Table 1 Lung resection for lung tumor associated with a displaced right bronchus arose from middle lobe bronchus in Japan
Table 2 Lung resection for lung tumor associated with an aberrant B1 from right main bronchus in Japan

In our institution, between April 2016 and March 2024, 1,069 lung cancer surgeries were performed general anesthesia, including pleural biopsy and diagnostic thoracoscopy, of which 10 cases (0.9%) were found to have DRUB (Table 3). DRUB was classified according to Yaginuma's classification [5]. Chest CT was performed to assess the presence of the RTPV and mediastinal branches of the left PA. RTPV was found in 3 of 10 cases. The mediastinal branch of the left PA was also found in 3 of 10 cases and one case included a branch to the lower lobe. We compared the RTPV, left mediastinal lingular branch of the PA, and left mediastinal inferior lobar branch of PA in patients with or without a DRUB (Table 4). The Chi-square test was used for analysis, and p < 0.05 was considered significant. Patients with a DRUB were significantly more likely to have an RTPV (p < 0.001). Although it is not possible to draw a definitive conclusion due to the small sample size, it was suggested that patients with a DRUB may also have a left mediastinal inferior lobar branch of the PA (p < 0.001). When a DRUB is present, attention must be paid to the abnormal vascular course not only during surgery on the right side but also in surgery on the left side. When performing anatomical lung resections, such as lobectomy and segmentectomy in pulmonary surgery, it is extremely important to use 3D-CT to visualize branching abnormalities in the PAs, PVs, and bronchi [2]. Furthermore, it is important to share this information with the surgeons and anesthesiologists before surgery. This is because anesthesiologists must generally perform intraoperative management, such as bronchial toilets and selective segmental inflation [18], during lung resection.

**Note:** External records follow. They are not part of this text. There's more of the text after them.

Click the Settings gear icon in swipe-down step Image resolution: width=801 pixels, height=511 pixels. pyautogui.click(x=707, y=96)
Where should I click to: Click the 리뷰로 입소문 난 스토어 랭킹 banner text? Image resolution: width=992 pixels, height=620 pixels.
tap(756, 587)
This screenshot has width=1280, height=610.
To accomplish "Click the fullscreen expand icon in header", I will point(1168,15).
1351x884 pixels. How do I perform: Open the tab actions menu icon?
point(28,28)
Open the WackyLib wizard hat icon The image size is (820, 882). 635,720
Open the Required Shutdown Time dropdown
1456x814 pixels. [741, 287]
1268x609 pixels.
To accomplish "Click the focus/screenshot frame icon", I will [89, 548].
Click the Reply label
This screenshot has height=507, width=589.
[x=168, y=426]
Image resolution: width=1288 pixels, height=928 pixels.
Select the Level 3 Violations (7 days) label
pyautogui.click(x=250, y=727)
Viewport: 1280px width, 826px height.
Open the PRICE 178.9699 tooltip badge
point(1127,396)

Table 3 Lung resection for lung cancer associated with displaced right upper bronchus in our institute
Table 4 Frequency of RTPV and left PA by presence or absence of displaced right upper bronchus

Conclusions

We performed right upper lobectomies for lung cancer associated with a DRUB. When DRUB is present, attention must be paid to the incomplete IF and abnormal vascular course, especially RTPVs. A “hilum first, fissure last” technique is often useful. It is extremely important to discuss any abnormalities using 3D-CT before surgery within the team for proper surgical planning.